→ Task to carry out
When you reach the line containing "Where should I click to: Select" in the records below, start copying exactly, and stop once you have copied the line containing "The image size is (1088, 424).".

-- Input material follows --

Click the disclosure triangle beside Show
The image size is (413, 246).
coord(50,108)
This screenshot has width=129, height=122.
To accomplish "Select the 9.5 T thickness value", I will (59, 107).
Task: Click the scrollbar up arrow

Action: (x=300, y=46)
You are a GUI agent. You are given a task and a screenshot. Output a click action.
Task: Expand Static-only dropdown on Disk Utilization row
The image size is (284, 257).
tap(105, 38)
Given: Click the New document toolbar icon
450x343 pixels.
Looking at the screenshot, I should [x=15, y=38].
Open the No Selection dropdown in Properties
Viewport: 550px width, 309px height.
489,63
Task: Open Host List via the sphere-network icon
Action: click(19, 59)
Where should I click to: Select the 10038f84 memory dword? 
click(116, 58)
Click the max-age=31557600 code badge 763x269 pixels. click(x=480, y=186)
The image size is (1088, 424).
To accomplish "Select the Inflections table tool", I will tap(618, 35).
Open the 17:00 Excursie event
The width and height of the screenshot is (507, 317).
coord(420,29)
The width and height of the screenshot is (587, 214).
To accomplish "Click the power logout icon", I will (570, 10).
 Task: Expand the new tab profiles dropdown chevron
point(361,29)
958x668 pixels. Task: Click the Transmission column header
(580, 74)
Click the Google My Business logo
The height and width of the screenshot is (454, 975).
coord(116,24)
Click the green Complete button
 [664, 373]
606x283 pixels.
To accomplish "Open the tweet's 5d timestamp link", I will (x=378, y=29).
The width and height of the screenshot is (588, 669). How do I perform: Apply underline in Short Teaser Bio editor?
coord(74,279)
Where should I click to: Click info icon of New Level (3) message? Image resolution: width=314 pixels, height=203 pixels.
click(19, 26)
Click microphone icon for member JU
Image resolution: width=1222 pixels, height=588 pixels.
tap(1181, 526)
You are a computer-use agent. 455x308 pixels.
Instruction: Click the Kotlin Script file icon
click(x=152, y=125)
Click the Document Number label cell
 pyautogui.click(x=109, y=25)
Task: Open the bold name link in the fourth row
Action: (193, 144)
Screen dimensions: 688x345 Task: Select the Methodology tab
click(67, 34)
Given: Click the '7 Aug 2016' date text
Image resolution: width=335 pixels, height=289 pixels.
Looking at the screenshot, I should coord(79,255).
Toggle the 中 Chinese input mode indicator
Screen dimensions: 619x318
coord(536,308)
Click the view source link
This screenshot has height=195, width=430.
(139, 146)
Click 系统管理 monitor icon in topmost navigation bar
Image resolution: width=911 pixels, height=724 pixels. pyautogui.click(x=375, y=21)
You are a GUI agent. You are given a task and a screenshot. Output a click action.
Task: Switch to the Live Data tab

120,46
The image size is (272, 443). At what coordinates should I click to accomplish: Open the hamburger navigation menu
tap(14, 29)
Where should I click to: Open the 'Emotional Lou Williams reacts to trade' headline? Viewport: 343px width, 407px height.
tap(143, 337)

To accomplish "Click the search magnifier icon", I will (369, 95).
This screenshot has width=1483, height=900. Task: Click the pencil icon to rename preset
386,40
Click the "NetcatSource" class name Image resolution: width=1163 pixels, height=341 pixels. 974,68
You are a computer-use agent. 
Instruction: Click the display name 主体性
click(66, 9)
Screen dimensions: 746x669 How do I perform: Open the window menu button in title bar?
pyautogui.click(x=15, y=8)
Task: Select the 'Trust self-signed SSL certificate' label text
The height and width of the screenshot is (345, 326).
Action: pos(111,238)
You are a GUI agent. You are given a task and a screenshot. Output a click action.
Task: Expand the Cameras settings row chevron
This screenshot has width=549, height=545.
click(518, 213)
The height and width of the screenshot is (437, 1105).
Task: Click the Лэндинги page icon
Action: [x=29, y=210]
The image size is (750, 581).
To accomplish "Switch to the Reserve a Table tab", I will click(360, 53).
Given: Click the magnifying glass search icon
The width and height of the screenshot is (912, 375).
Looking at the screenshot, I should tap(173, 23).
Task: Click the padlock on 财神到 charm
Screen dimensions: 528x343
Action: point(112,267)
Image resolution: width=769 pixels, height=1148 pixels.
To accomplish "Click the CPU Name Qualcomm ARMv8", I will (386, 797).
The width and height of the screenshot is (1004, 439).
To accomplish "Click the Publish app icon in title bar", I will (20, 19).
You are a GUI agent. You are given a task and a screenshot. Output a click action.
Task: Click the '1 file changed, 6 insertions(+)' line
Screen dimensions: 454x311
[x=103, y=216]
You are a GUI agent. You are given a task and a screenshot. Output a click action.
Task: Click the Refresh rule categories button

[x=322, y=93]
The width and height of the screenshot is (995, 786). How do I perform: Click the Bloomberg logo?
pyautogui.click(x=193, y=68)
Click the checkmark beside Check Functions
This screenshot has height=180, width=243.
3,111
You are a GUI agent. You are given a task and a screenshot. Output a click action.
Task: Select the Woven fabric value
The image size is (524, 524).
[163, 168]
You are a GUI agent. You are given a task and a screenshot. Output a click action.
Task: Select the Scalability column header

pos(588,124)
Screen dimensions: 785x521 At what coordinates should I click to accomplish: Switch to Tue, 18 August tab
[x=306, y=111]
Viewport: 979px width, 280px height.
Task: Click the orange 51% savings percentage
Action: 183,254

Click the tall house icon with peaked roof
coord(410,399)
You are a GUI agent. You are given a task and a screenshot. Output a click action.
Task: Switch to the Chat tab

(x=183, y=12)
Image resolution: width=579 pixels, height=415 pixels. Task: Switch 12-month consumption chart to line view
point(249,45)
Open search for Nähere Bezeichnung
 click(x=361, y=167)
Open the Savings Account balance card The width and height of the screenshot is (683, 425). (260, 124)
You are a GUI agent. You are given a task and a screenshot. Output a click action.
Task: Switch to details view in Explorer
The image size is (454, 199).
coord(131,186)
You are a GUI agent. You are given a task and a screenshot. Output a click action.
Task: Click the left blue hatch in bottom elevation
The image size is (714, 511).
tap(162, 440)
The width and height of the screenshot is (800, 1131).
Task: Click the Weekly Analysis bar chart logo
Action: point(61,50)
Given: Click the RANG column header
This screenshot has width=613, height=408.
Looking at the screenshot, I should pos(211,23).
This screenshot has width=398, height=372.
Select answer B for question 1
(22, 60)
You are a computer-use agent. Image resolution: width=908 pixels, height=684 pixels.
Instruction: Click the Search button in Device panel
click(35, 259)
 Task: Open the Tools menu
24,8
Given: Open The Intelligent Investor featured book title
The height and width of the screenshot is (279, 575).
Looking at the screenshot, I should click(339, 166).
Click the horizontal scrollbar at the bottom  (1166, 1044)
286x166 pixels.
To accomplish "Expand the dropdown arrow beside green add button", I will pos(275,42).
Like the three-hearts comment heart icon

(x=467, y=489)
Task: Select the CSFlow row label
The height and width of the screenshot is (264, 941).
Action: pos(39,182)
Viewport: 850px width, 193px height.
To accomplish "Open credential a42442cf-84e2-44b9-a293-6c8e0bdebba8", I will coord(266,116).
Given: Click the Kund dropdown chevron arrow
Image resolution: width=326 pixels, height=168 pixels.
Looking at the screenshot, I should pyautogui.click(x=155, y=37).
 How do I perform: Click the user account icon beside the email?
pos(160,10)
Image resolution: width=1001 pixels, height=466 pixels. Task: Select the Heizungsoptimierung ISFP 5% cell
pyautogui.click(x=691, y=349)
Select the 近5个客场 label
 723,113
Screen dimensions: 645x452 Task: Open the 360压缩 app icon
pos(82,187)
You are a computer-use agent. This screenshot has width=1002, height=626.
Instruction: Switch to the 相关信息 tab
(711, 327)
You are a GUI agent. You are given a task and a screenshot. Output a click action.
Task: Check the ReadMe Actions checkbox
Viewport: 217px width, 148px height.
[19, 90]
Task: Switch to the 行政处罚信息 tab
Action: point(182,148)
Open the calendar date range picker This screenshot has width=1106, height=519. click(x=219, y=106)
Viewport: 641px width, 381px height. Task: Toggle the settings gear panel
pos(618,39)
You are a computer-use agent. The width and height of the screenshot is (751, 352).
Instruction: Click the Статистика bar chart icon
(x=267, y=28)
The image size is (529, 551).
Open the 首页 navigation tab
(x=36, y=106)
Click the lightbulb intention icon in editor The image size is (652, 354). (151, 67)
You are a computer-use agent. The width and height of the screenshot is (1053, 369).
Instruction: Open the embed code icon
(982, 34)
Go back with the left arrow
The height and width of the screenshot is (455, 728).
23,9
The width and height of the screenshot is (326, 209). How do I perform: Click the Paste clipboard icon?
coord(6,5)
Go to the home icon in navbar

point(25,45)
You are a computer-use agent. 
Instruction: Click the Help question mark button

-- Input material concluded --

→ Problem solution
Where should I click to: Select the 10038f84 memory dword? 
click(116, 58)
Click the max-age=31557600 code badge 763x269 pixels. click(x=480, y=186)
The image size is (1088, 424).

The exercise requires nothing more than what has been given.